» **PAGE EXTRACT**
━━━━━━

Tigst Assefa broke the marathon world record by more than two minutes in Berlin last month. That’s mind-boggling. Then again, Courtney Dauwalter broke the course record at the Western States 100-Mile Endurance Run, one of the most prestigious and historic ultra races in the world, by more than an hour. There are still some unanswered questions about what limits endurance in “regular” long-distance races—but when it comes to ultrarunning, we’re still trying to figure out what the right questions are.
This is the blank spot addressed by a big new paper in the journal Sports Medicine, titled “Limits of Ultra: Towards an Interdisciplinary Understanding of Ultra-Endurance Running Performance.” That’s a mouthful, but the key word in there is “interdisciplinary.” Ultrarunning success isn’t just about having a high VO2 max or great running economy—though both those attributes are helpful. It’s also not just about being mentally tough, or hydrating appropriately, or having an iron stomach. It’s all of those things and more, which is why the paper brings together the insights of nine authors from a wide range of scientific disciplines, led by Nicolas Berger of Teesside University in Britain. Here are some of the highlights:
Beyond “Born to Run”
The first point the authors make is that ultrarunning is not natural. Sure, there’s some neat evidence that evolution shaped us to run long distances. But the demands of modern ultrarunning, both in training and competition, are far more extreme than the persistence hunting or scavenging our ancestors might have done. As a result, they write, “we should not view ultra-endurance running as the ultimate expression of our evolved physical nature, nor ultra-endurance runners as proxies for our ancestors.”
In fact, the most relevant evolutionary edge we have might be “phenotypic plasticity,” which is another way of saying that our physical abilities—and indeed our bodies—change dramatically in response to the demands we impose. Maintaining muscle mass, red blood cells, capillaries, and mitochondria burns energy. Since we evolved to conserve energy, we automatically cut back on those traits when we don’t train. But phenotypic plasticity also enables us to respond to extremely high volumes of training, far above what our ancestors ever encountered, that improve ultrarunning performance beyond what evolution ever “intended.”

━━━━━━

(Pixel coordinate grounding data)
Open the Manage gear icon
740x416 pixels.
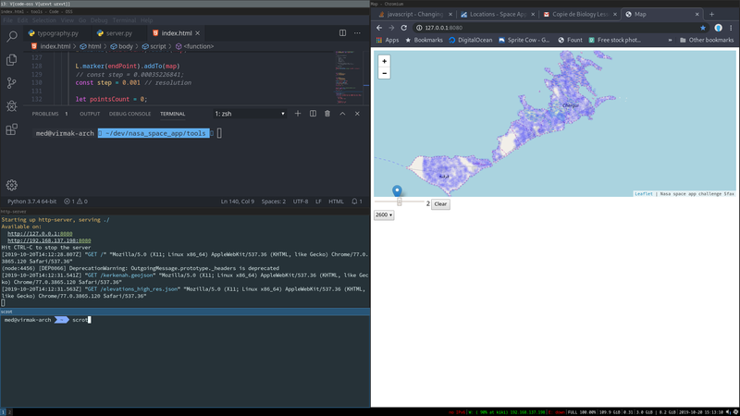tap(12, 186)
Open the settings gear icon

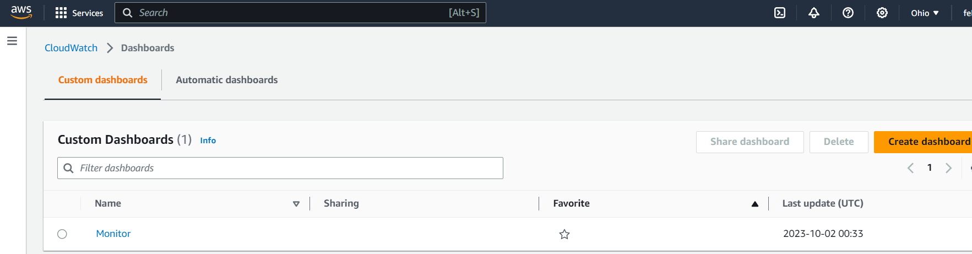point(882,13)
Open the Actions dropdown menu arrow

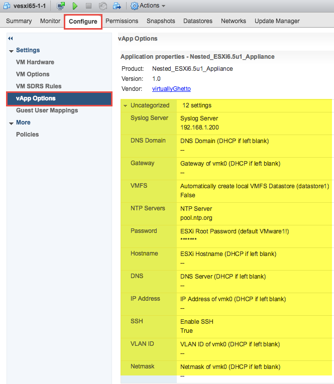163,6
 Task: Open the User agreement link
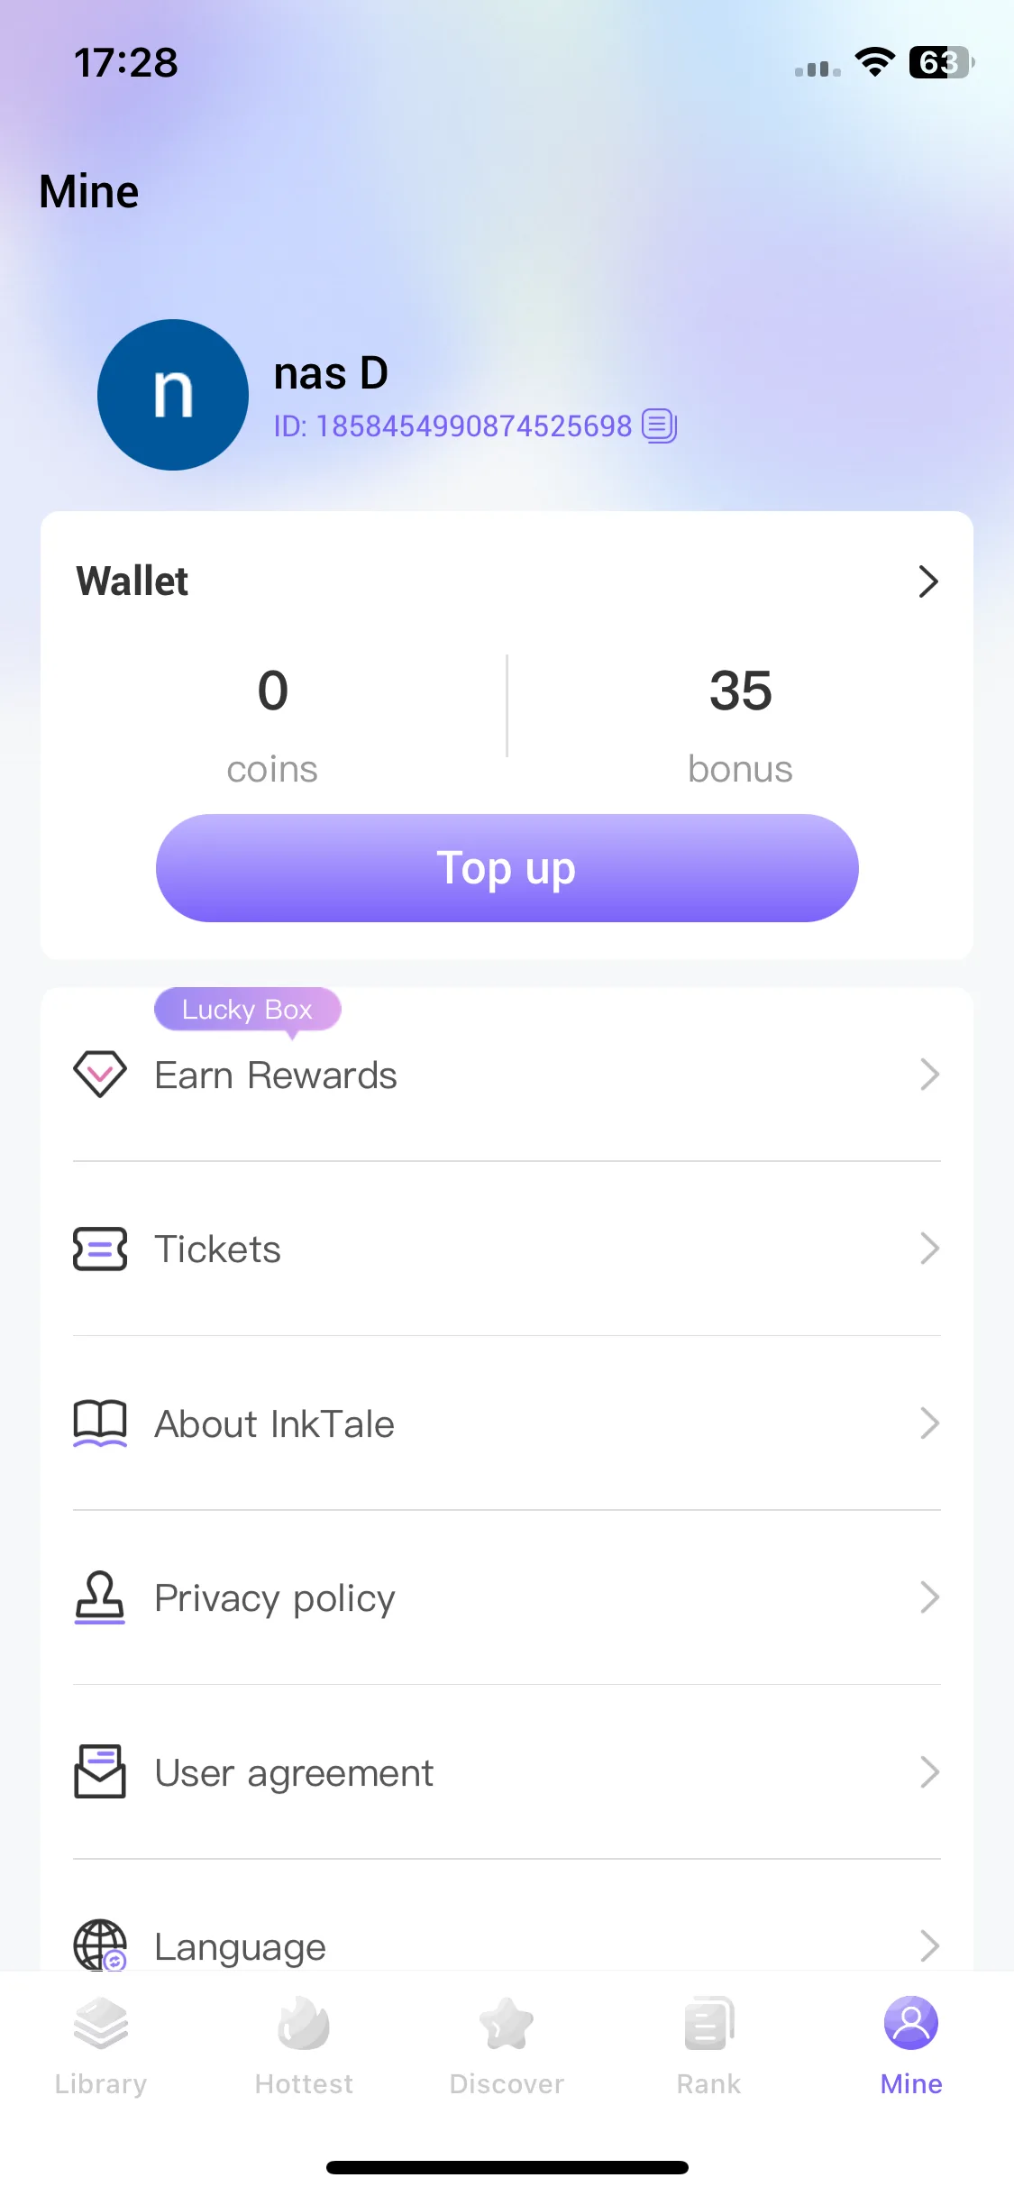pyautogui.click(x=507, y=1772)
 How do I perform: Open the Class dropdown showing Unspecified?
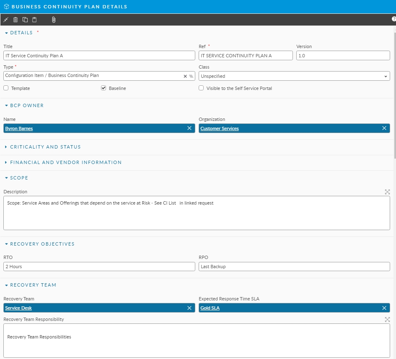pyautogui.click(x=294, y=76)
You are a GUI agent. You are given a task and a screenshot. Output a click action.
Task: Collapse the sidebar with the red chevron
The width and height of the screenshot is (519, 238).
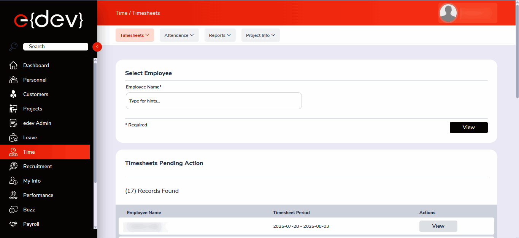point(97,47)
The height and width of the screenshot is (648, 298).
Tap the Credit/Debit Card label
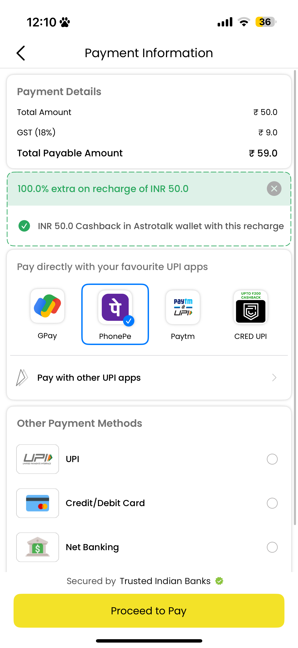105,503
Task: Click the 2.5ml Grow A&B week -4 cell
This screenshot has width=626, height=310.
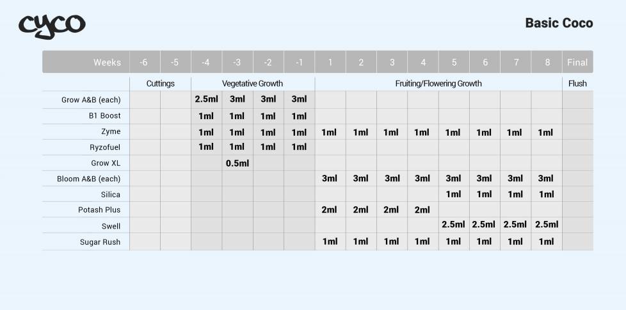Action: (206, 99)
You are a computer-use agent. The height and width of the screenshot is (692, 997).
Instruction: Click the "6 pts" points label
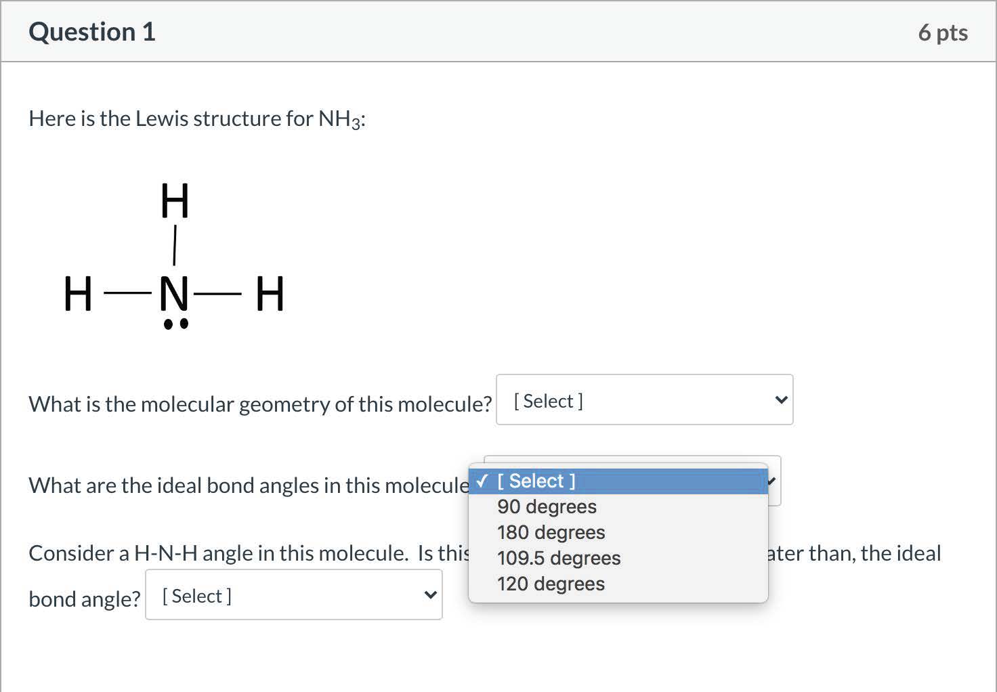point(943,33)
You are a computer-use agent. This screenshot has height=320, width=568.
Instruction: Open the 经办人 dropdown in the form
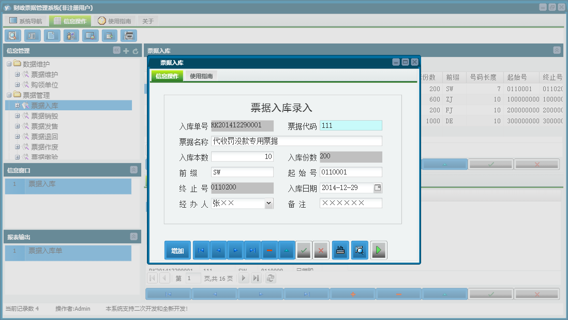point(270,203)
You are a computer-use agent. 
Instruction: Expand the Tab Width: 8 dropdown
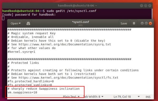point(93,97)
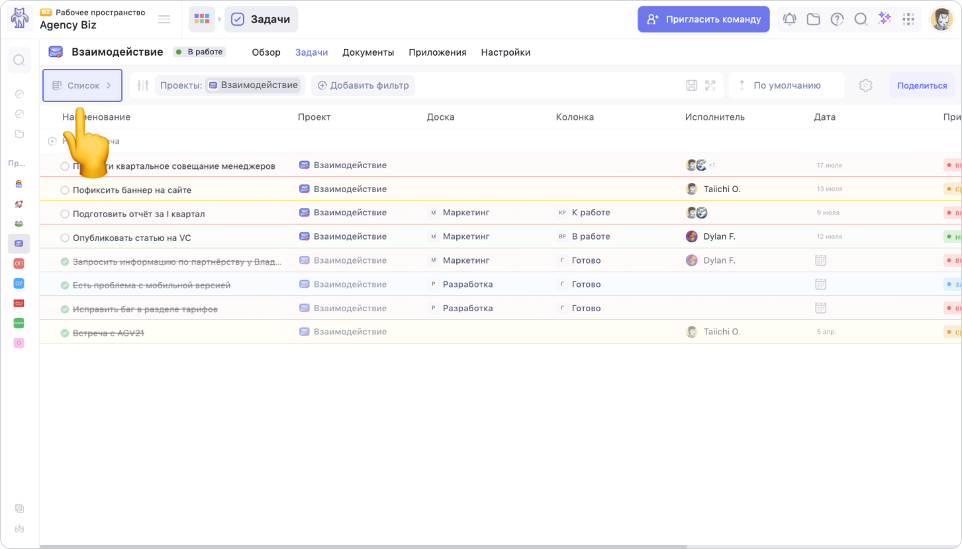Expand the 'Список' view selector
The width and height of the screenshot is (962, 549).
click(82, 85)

━━━━━━

» **TASK GOAL**
Go on with the article on the limits of ultra-endurance running, starting after its last sentence. Nothing in the items is needed for what comes next.

» **ANSWER BELOW**
Does Oxygen Matter?
Models of marathon performance focus on three key parameters: VO2 max, running economy, and lactate threshold. Together, these parameters determine whether you’re able to deliver enough oxygen to your muscles to maintain your desired pace. They don’t tell you everything about who’s going to win a marathon and how fast they’ll run, but they offer a pretty good first approximation.
It’s not clear that the same approach should work for ultramarathons. Oxygen supply and demand matter most when you’re running faster than critical velocity, which corresponds to about 90 percent of VO2 max. Marathons are run very close to this speed, but ultra races are far slower, typically between about 40 and 70 percent of VO2 max depending on the distance. If your muscles are short on oxygen halfway through a 100-miler, you should in theory be able to solve that problem by simply breathing a little harder. And indeed, studies have generally found that factors like running economy and VO2 max don’t predict ultra performance very well.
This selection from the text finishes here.